Sirvent N, Bérard E
Service de Pédiatrie, CHU de Nice, Hôpital Archet 2, 151 Avenue de Saint Antoine Ginestière, Nice cedex 3, France.
Arch Pediatr. 2010 Feb;17 Suppl 1:S3-6. doi: 10.1016/S0929-693X(10)70002-6.
One aim of the law promulgated in France on March 4, 2002 concerning patients' rights and the quality of the health care system was to reconsider the bases of the physician-patient relationship. The new legal framework recommends establishment of a true dialogue between the two protagonists, and it assigns decisional priority to the patient rather than to the physician or third parties. In the case of minors, the principle of parental authority requires that the physician consults the holders of this authority before making any medical decision. However, the law of March 4, 2002 also reinforced the participation of minors in medical decisions concerning them. The lawmaker explicitly envisaged the possibility of overruling the principle of parental authority. This new "balance of power" obliges the physician to inform the minor of his or her medical condition in a manner appropriate to the child's degree of maturity. The minor may even put forward the principle of medical secrecy to prevent the sharing of information with his or her parents. This new "autonomy" of minors gives rise to at least two reservations: i) the difficulty involved in assessment of a minor's degree of discernment; ii) the minor's vulnerability with respect to his or her entourage.
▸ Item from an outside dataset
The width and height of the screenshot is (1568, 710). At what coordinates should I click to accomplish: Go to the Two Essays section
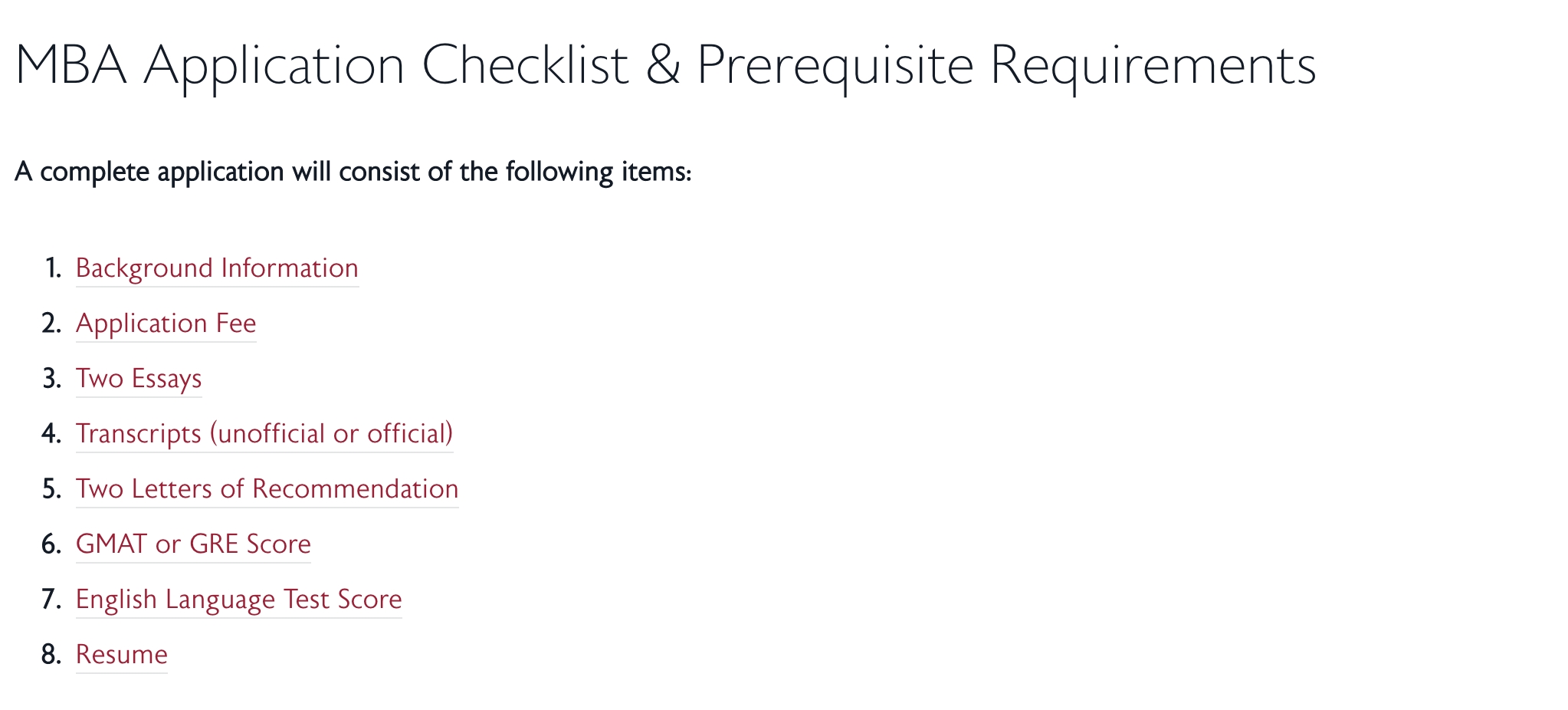point(139,379)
2002年3月4日法国颁布的一项关于患者权利和医疗保健系统质量的法律,其目标之一是重新审视医患关系的基础。新的法律框架建议在医患双方之间建立真正的对话,并将决定权优先赋予患者而非医生或第三方。对于未成年人,父母权威原则要求医生在做出任何医疗决定之前咨询拥有该权威的人。然而,2002年3月4日的法律也加强了未成年人对涉己医疗决定的参与。立法者明确设想了推翻父母权威原则的可能性。这种新的“权力平衡”要求医生以适合儿童成熟程度的方式告知其病情。未成年人甚至可以提出医疗保密原则以防止信息被透露给其父母。未成年人这种新的“自主权”至少引发了两点保留意见:i)评估未成年人辨别能力程度存在困难;ii)未成年人相对于其周围人的脆弱性。